__TASK OBJECTIVE__. In the article on customer service and sales teams, what end goal do the two teams share?

__PAGE__.
#####

Can Customer Service Teams Help Boost Brand and Sales Output?

Research Finds Customers, Business Leaders at Odds Over AI Usage in Customer Service

Customer service and sales teams are technically meant to be two sides of the same coin and if they are made to work well together to align to customer needs; it can help improve overall brand growth and retention.

Both these teams and functions serve different purposes in any organization. But the end goal always remains the same: to meet customer expectations.

When customer service teams and sales teams work in harmony, it helps build a more customer-centric model.

Smaller teams and organizations might not necessarily have a dedicated customer service or customer support team in place, but they will have a sales and business development process and team built out in most cases.

Mid to larger organizations need to have dedicated teams that can provide round the clock assistance to customer queries and needs. In reality, while all these teams (sales/customer service/customer support) have different tasks on their plate each day, the end goal needs to align and be centralized for better impact.

Here are a few factors that can help create more unison and harmony between these multiple functions to help achieve a core objective that drives business output:

Unified Platforms and Sign-offs between Teams

A sales rep or sales executive is typically meant to close deals and contracts. A customer service or customer support team on the other hand has to ideally initiate processes and conversations that can help the sales team or brand on board and service the customer based on their need and expectations.

#####

__DATA LINES__.
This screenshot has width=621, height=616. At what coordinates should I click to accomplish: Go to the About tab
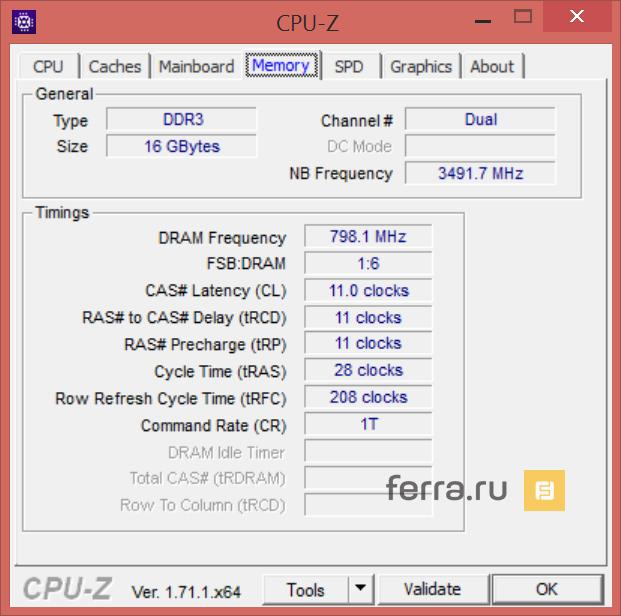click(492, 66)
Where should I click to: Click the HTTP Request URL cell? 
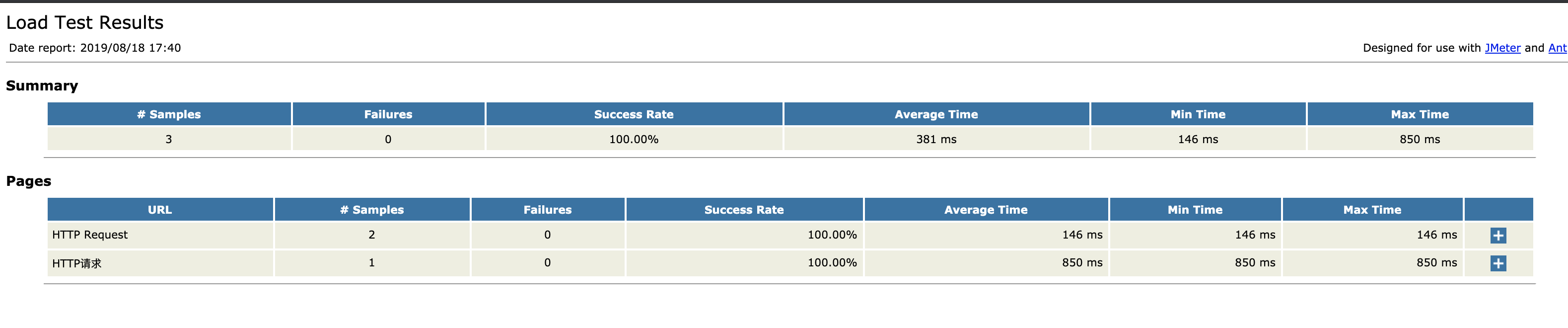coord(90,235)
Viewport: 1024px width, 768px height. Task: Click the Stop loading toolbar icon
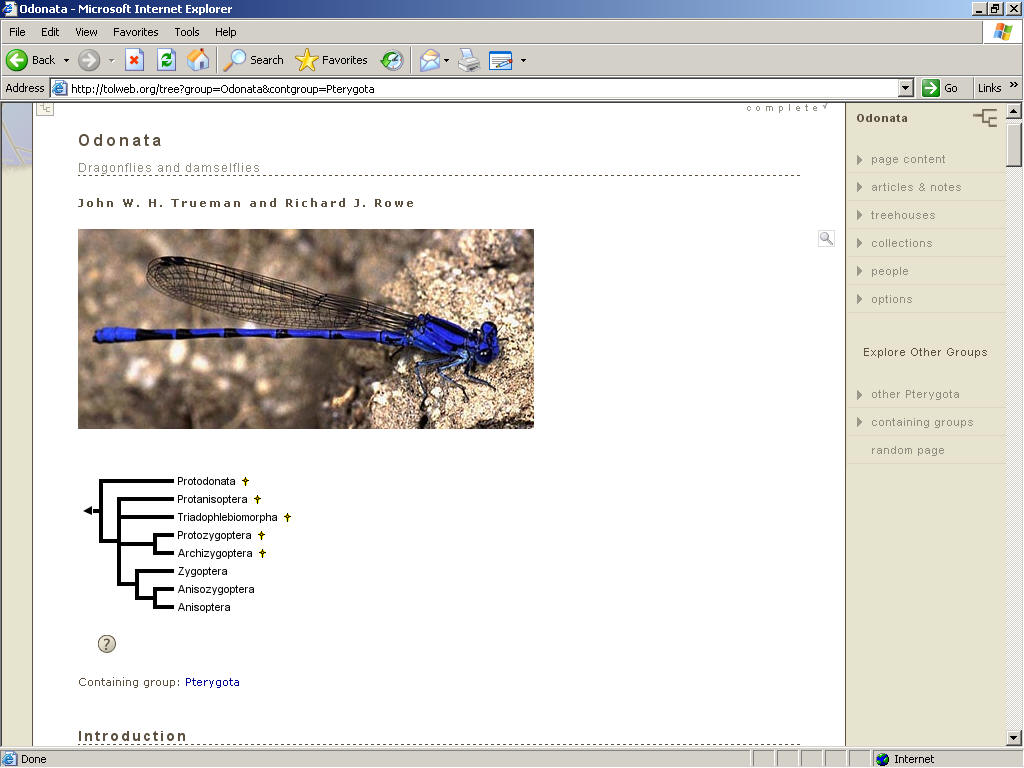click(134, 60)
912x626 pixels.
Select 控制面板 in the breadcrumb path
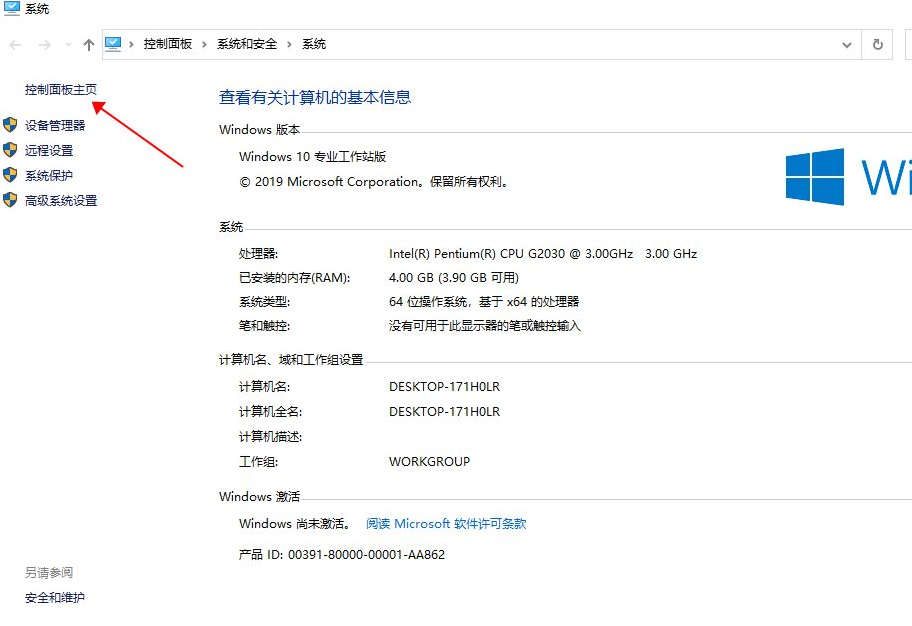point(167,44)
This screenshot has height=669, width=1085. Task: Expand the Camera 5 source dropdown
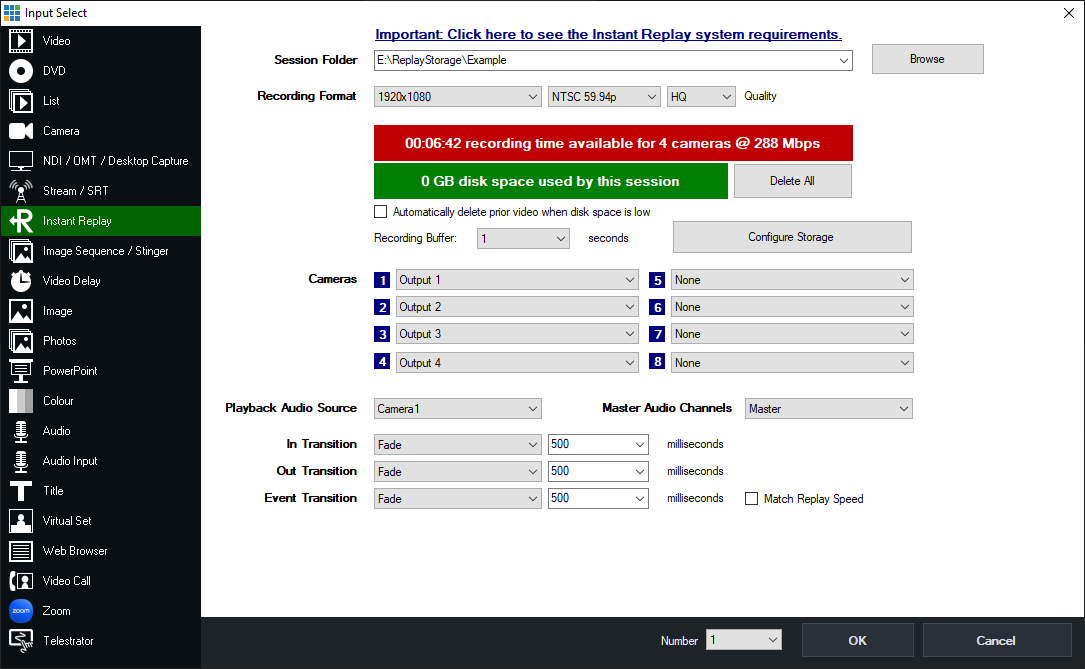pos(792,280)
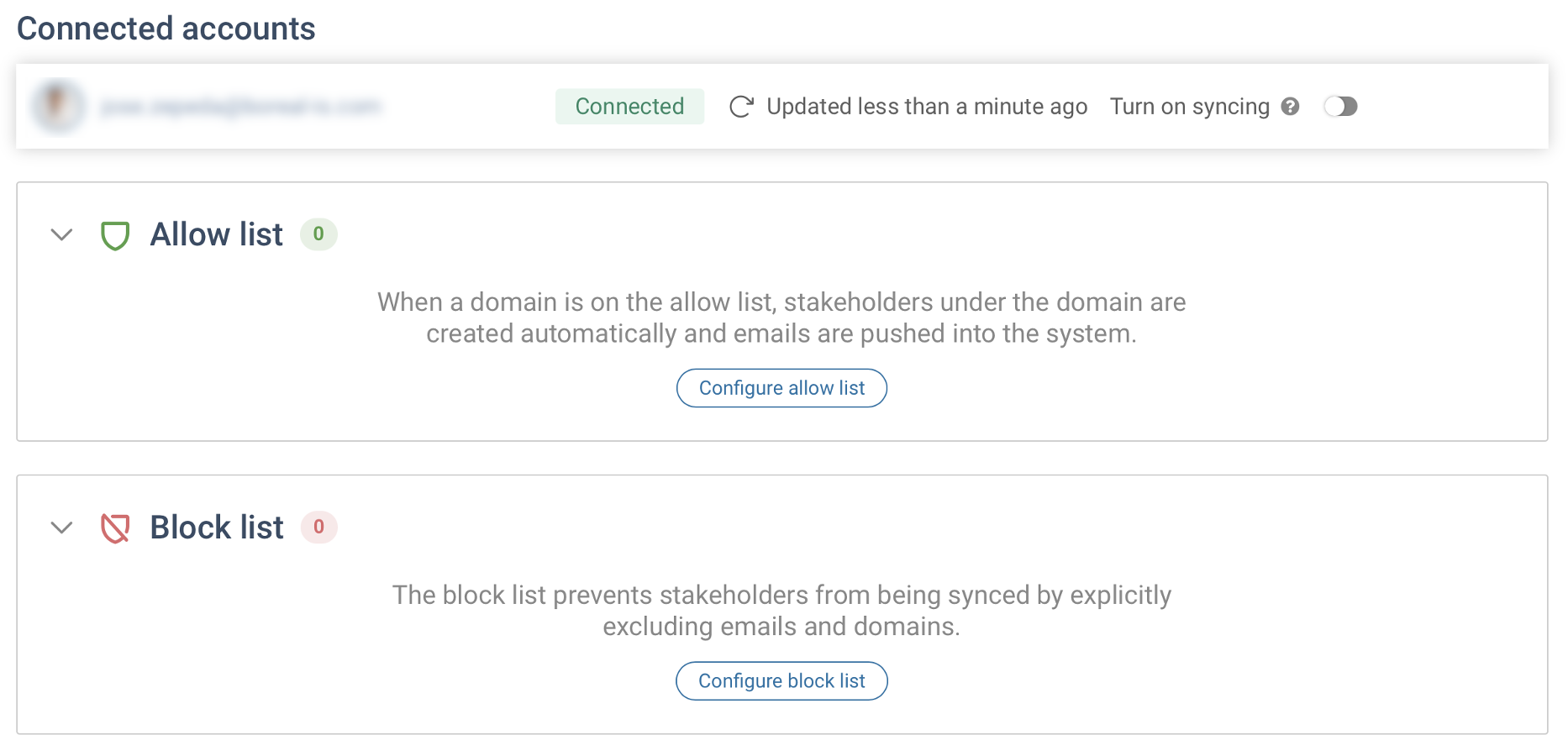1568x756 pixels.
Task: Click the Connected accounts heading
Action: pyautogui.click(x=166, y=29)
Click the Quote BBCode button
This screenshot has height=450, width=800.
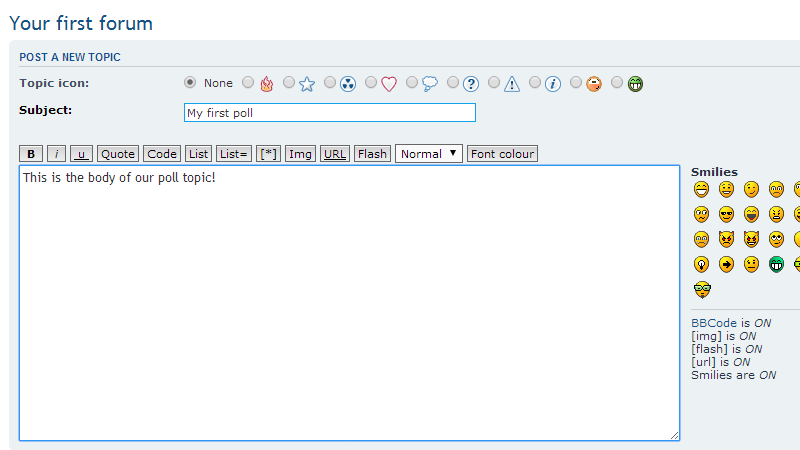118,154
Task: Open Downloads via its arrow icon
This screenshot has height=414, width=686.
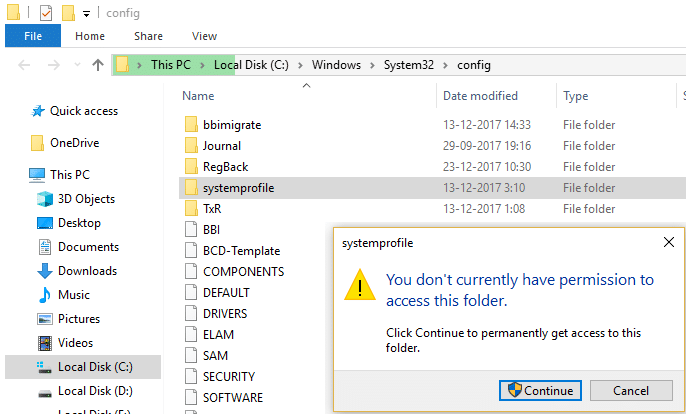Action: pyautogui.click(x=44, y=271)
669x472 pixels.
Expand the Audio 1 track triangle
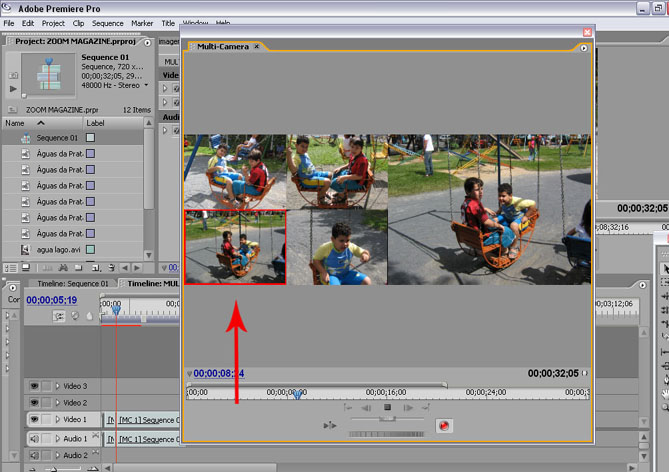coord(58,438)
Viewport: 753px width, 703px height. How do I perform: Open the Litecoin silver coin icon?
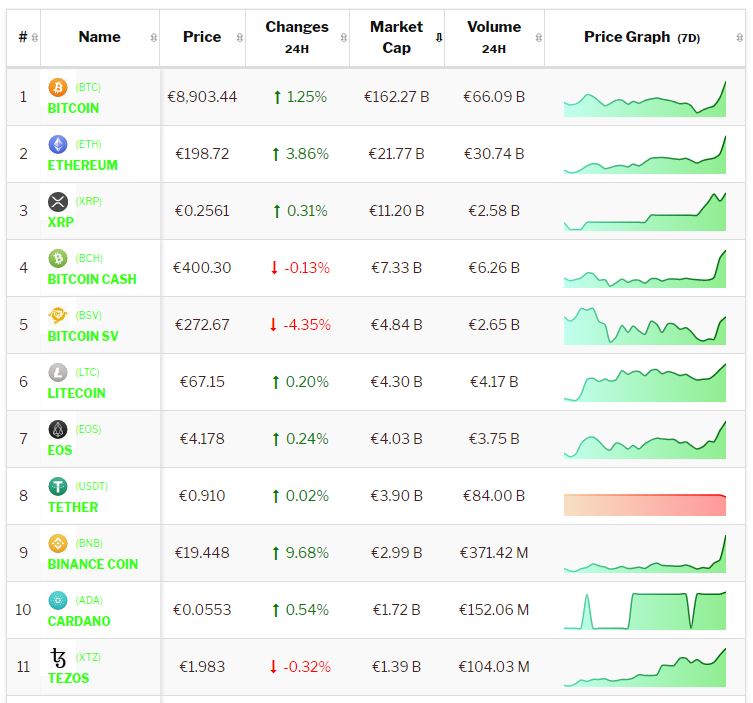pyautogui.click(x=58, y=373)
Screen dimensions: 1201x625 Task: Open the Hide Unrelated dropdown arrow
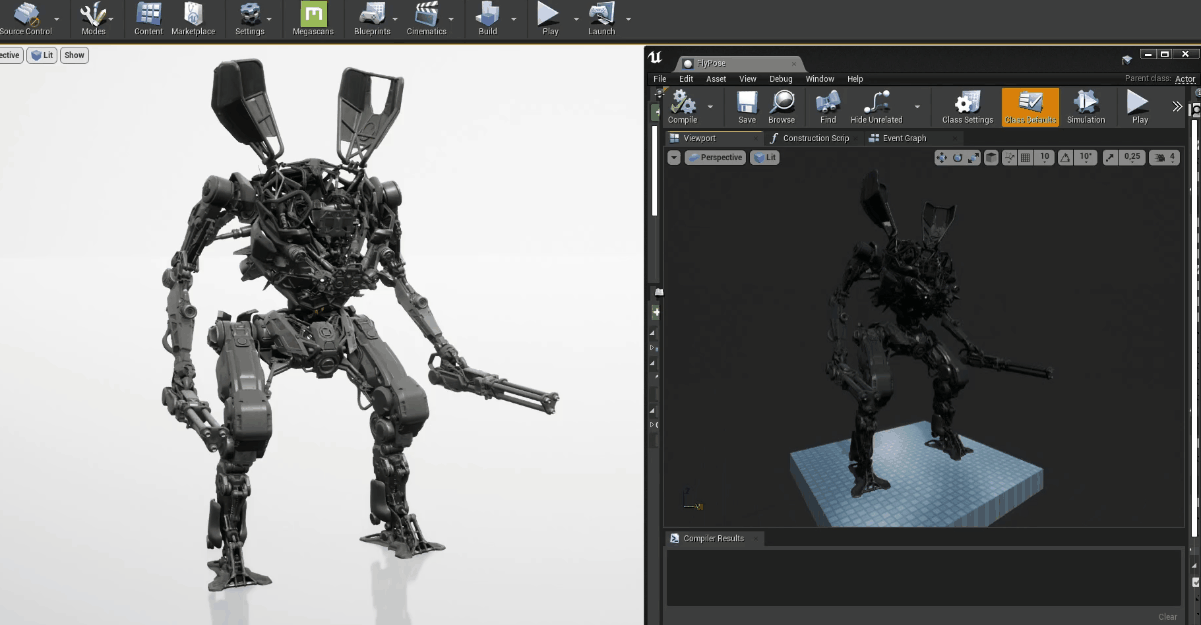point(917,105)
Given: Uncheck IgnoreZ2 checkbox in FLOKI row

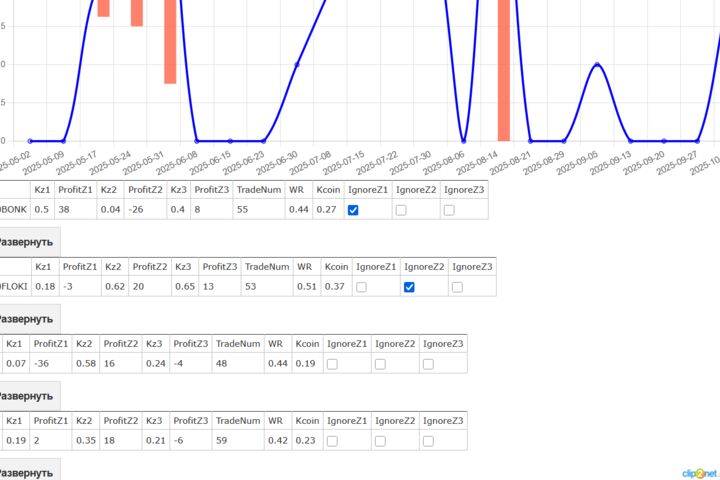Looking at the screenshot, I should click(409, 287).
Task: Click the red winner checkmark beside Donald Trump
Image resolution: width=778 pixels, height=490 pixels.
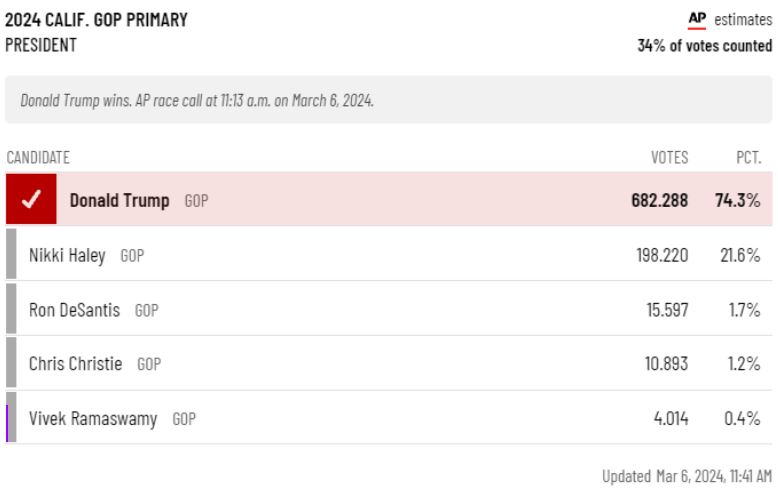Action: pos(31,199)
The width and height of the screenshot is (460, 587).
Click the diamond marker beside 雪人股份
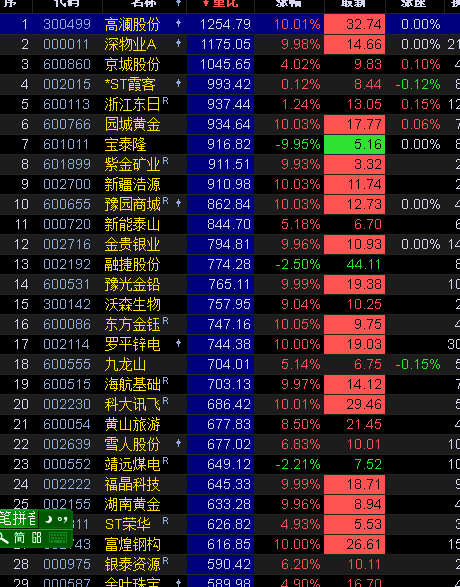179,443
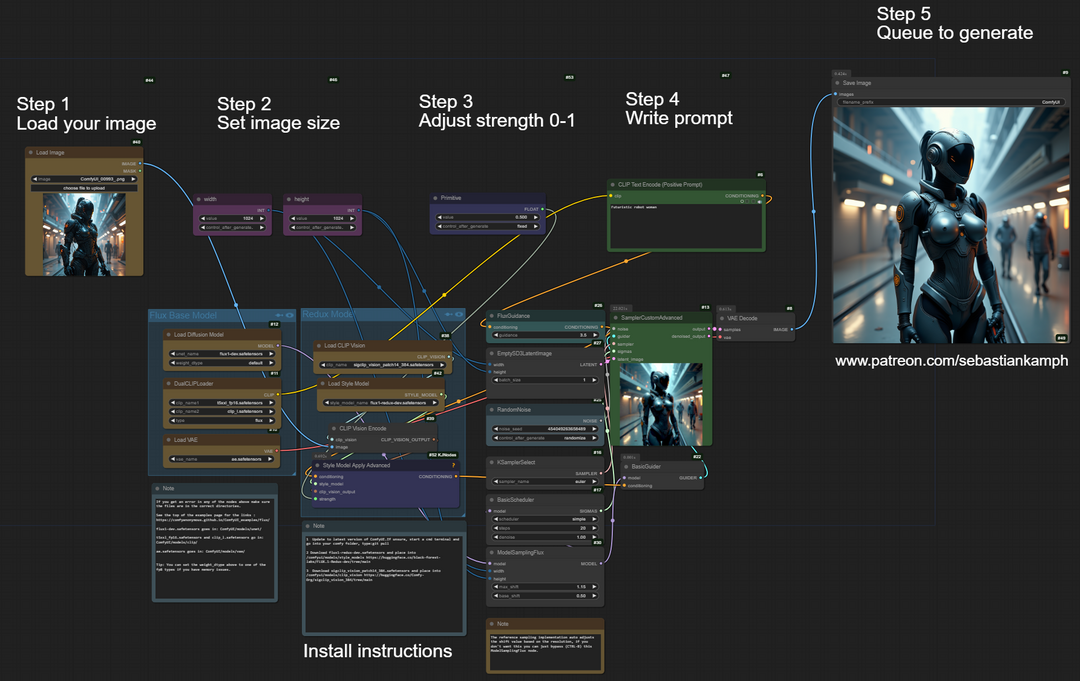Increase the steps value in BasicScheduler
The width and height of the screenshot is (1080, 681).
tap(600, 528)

#####

__ANSWER FOR THIS EXERCISE__. To meet customer expectations.